En el encuentro, liderado por el ministro de Hacienda, Germán Ávila, se escucharon propuestas y se avanzó en la dirección de buscar soluciones respecto al decreto de emergencia económica para la zona de desastre en ocho departamentos de la costa Caribe.
En representación del sector financiero participaron ejecutivos de Asobancaria, Bancolombia, BBVA, Banco Popular, Davivienda y Banco Caja Social.

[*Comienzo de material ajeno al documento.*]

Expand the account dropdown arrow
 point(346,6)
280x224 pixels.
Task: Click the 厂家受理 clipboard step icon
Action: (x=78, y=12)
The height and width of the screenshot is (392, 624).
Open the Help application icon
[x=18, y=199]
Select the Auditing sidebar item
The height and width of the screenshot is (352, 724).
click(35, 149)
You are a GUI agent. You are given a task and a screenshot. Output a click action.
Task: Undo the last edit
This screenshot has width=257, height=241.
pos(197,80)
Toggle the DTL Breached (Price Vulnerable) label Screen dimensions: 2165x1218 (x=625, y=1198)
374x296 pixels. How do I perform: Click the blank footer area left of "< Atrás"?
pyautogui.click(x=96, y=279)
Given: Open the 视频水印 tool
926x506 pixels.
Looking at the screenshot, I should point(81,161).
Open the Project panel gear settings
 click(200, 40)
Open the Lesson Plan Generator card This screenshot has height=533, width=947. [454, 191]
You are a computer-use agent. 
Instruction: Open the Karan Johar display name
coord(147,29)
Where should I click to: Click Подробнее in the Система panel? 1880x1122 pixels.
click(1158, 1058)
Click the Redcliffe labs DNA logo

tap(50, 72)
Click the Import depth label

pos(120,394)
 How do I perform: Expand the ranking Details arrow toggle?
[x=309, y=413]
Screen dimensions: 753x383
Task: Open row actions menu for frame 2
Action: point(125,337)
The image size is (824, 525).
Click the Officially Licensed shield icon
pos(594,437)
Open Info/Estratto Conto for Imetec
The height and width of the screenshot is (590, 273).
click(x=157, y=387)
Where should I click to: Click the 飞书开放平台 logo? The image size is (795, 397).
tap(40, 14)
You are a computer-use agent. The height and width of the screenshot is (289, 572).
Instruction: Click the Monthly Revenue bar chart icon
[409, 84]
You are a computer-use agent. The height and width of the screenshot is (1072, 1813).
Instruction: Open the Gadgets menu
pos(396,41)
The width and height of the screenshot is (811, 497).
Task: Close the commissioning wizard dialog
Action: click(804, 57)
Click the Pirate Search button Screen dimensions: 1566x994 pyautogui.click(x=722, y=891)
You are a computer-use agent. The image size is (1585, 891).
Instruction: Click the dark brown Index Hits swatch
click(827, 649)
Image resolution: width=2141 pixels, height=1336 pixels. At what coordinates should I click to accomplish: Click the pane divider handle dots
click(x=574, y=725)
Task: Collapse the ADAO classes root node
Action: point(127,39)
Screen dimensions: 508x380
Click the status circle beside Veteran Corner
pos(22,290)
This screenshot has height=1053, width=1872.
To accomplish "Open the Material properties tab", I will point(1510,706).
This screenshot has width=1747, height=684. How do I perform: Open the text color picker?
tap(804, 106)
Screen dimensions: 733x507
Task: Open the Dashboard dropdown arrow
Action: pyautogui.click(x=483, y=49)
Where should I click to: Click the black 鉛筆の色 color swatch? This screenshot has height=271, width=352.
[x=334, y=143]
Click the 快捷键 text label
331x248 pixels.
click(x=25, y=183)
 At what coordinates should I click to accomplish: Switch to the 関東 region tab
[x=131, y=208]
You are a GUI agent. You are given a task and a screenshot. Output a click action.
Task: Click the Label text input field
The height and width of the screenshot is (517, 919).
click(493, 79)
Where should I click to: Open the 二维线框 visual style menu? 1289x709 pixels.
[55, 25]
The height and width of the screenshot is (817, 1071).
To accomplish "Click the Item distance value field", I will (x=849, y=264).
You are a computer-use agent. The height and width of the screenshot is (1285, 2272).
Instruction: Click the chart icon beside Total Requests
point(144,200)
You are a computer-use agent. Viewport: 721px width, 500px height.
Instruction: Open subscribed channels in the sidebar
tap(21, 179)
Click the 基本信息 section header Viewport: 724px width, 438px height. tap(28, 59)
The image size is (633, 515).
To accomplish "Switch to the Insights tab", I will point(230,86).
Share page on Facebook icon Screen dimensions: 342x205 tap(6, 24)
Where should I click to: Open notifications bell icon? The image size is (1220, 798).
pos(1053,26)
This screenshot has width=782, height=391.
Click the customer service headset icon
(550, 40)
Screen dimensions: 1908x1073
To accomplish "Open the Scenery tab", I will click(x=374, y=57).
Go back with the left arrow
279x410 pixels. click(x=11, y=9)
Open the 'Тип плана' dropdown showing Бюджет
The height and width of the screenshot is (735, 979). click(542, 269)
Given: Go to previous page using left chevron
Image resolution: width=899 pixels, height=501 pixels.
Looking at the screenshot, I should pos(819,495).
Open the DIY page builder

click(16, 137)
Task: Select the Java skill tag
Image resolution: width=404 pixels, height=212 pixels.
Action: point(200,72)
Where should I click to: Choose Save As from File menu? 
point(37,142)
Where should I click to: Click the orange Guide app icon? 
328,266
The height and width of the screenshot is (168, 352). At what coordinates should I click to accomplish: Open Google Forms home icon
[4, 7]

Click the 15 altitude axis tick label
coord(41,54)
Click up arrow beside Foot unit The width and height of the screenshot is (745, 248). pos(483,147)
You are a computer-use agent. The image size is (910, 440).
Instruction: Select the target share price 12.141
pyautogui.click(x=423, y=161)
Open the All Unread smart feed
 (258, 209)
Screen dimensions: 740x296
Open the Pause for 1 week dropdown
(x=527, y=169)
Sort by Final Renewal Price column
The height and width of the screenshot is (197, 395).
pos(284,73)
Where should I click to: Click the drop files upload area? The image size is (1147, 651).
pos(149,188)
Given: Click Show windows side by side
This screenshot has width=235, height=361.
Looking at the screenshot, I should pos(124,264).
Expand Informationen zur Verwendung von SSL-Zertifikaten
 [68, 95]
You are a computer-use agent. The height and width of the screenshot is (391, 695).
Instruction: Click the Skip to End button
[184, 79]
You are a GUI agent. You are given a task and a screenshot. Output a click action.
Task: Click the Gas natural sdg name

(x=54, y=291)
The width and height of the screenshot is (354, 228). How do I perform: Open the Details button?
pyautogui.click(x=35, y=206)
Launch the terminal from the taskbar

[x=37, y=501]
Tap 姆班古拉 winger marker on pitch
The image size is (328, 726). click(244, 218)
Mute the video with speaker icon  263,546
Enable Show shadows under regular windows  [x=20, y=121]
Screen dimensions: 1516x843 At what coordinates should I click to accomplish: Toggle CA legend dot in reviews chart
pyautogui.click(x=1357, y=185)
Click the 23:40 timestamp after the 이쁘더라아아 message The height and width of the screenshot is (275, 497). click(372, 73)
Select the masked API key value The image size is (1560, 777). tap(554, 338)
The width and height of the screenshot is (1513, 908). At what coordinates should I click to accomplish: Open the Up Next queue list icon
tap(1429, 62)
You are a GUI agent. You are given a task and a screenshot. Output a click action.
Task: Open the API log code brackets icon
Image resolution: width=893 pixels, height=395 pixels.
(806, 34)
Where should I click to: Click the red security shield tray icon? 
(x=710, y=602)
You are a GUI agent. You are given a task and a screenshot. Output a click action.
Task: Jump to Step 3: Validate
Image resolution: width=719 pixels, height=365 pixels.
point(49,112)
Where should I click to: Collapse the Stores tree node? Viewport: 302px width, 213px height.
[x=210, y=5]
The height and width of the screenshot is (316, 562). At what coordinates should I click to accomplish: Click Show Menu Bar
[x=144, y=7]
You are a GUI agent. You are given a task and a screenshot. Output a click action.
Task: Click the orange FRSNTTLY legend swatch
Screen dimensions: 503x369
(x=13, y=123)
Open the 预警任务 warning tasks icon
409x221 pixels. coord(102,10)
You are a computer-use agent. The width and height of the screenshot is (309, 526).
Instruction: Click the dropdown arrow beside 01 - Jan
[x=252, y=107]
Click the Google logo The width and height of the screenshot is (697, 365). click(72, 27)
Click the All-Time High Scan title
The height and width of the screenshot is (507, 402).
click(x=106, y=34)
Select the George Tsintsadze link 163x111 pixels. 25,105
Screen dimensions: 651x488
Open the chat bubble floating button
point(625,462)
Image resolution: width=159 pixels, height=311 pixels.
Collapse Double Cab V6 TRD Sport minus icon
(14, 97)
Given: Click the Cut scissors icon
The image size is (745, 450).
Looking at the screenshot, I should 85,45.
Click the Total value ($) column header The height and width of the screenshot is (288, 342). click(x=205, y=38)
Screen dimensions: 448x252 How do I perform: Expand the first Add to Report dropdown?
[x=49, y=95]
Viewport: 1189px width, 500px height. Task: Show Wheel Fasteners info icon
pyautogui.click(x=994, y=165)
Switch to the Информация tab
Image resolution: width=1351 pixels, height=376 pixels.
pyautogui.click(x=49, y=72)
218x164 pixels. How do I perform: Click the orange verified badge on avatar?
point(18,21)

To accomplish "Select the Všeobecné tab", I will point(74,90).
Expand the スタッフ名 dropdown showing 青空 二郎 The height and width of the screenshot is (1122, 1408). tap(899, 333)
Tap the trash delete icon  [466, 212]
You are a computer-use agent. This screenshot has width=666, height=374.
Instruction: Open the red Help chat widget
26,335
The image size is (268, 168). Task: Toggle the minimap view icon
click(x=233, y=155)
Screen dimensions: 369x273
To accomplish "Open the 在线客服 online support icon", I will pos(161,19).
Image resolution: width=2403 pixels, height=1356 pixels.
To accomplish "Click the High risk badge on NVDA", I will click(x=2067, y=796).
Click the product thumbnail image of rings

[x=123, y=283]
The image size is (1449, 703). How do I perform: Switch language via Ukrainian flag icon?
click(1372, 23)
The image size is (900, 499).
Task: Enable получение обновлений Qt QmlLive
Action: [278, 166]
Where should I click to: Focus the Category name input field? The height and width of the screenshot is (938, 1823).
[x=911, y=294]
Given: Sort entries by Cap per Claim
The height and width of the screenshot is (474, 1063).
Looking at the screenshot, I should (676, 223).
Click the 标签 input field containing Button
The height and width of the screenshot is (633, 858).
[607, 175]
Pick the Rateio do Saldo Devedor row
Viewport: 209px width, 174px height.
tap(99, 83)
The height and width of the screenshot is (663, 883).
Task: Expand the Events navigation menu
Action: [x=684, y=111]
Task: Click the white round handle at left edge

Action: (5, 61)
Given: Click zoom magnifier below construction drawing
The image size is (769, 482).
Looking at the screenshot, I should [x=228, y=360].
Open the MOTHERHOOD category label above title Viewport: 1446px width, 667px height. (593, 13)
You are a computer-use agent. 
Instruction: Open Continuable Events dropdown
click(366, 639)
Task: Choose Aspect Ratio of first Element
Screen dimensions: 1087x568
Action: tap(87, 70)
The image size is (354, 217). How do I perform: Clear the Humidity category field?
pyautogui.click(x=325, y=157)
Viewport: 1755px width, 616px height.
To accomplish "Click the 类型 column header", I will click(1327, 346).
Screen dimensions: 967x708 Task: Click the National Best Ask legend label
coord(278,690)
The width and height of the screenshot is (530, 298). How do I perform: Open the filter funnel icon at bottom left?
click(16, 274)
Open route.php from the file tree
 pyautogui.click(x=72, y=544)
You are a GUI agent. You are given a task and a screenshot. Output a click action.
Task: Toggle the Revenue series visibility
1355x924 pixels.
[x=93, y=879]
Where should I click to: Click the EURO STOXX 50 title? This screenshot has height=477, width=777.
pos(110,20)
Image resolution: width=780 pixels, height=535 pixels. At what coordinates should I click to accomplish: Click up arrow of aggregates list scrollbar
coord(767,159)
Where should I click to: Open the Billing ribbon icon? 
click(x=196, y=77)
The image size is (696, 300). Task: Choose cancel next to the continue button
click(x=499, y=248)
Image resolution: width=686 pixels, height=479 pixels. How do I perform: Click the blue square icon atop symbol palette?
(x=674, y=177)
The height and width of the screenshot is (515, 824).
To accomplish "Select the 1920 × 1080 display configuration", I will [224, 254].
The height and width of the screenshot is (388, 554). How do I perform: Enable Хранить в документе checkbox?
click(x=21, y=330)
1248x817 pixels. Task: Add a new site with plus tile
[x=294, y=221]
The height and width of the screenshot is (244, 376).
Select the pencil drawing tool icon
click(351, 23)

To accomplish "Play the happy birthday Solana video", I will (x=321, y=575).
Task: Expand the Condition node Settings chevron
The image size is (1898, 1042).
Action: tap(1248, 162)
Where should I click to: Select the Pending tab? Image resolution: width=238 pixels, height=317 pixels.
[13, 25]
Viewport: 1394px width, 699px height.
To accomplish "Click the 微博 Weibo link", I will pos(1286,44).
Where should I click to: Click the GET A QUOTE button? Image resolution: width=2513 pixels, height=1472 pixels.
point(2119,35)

Los voceros de la banca privada han manifestado su compromiso con el Gobierno para ayudar a superar la emergencia y anunciaron ayudas relacionadas con la suspensión de cobros jurídicos y en mora, un período de gracia de 12 meses sin causación de intereses, conservación de la calificación crediticia y atención prioritaria a los afectados en los ocho departamentos mencionados.
También se discute sobre créditos flexibles y alivios para sectores que deben dinamizar su presencia económica.
Los cinco decretos de emergencia
El Gobierno del Cambio expidió cinco decretos legislativos en el marco de la Emergencia Económica, Social y Ecológica que declaró el pasado 11 de febrero para los departamentos de Córdoba, Antioquia, La Guajira, Sucre, Bolívar, Cesar, Magdalena y Chocó.
Son medidas en impuestos, ambientales y agrarias con las que se atenderá la emergencia por los efectos del frente frío que causó daños a personas, infraestructura y afectaciones a cultivos en la región Caribe.
Las primeras proyecciones indican que los daños ocasionados por la temporada de lluvias requieren de inversiones por 8 billones de pesos.
En la zona afectada se han registrado 65 emergencias, 53 de estas por inundaciones en 61 municipios de los ocho departamentos. Además, 69.000 familias han resultado afectadas, 10 personas fallecieron y se reportan daños severos en viviendas, vías, puentes, acueductos, escuelas y centros de salud. Hay 20.000 hectáreas afectadas y 4.100 viviendas destruidas.